Other glycoproteins are involved in the regulation of innate immunity and the antiviral responses such as SP-D. The high serum level of SP-D was described as a predictor of poorer outcomes in ICU patients with ARDS associated with influenza A(H1N1)pdm09 virus infection [29]. In our study, the serum MBL levels > 1870 ng/ml were independently associated with mortality in critically ill patients with severe influenza A(H1N1)pdm09 virus infection. Moreover, the serum MBL levels are not affected by any respiratory chronic disease in contrast to SP-D which could be a prognostic biomarker of clinical exacerbations and COPD progression as presented by Sin et al. [30].

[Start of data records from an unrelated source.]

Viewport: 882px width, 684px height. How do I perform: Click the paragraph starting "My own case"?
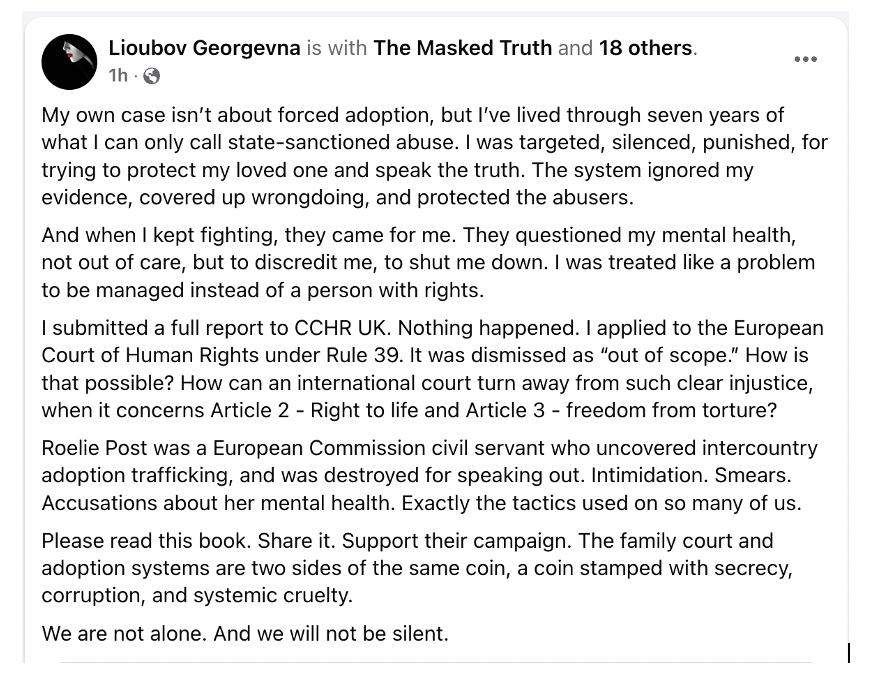tap(435, 156)
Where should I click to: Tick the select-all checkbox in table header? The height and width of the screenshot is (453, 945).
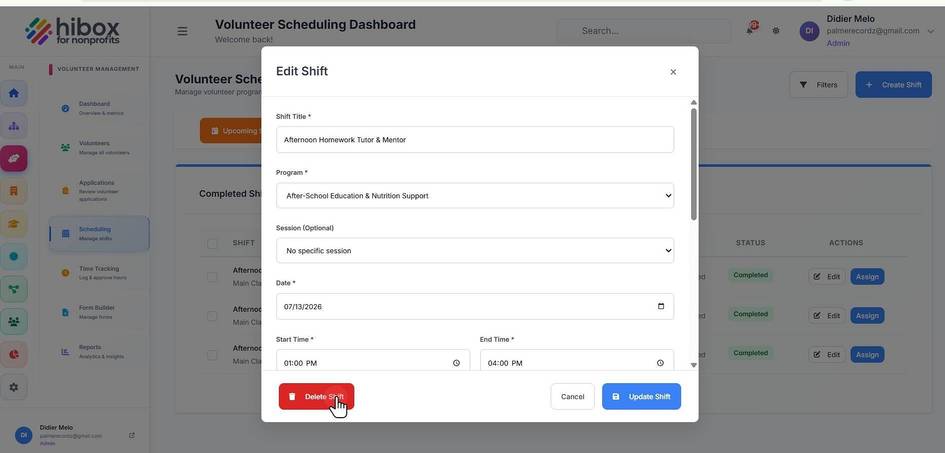[x=212, y=243]
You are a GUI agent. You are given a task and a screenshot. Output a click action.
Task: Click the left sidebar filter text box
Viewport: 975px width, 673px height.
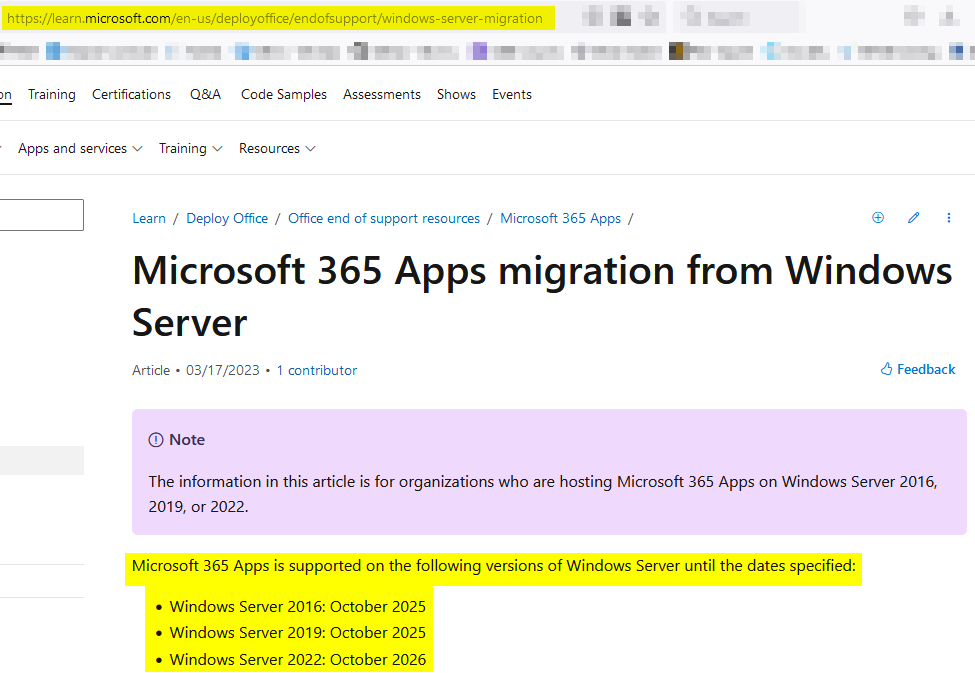[x=40, y=215]
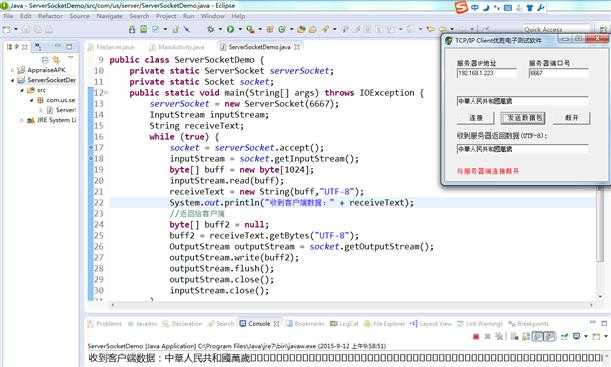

Our study has several limitations. The sample size was restricted by the study’s focus on critically ill patients with virologically confirmed influenza A(H1N1)pdm09 virus. Therefore, we should be cautions with our interpretation of data. Another limitation is the absence of a control group of patients with ARDS associated with respiratory viruses. It would be of interest to determine whether MBL variations are related to others respiratory virus or not. As for all biomarkers, the range of MBL concentrations is very wide and it is difficult to know if a patient is in the group with a better prognosis or not. Larger studies should better define this range.

Conclusions

Serum MBL levels > 1870 ng/ml were independently associated with mortality in critically ill patients with severe influenza A(H1N1)pdm09 virus infection. This protein could be a potential early biomarker of prognosis. Future studies are required to confirm these results.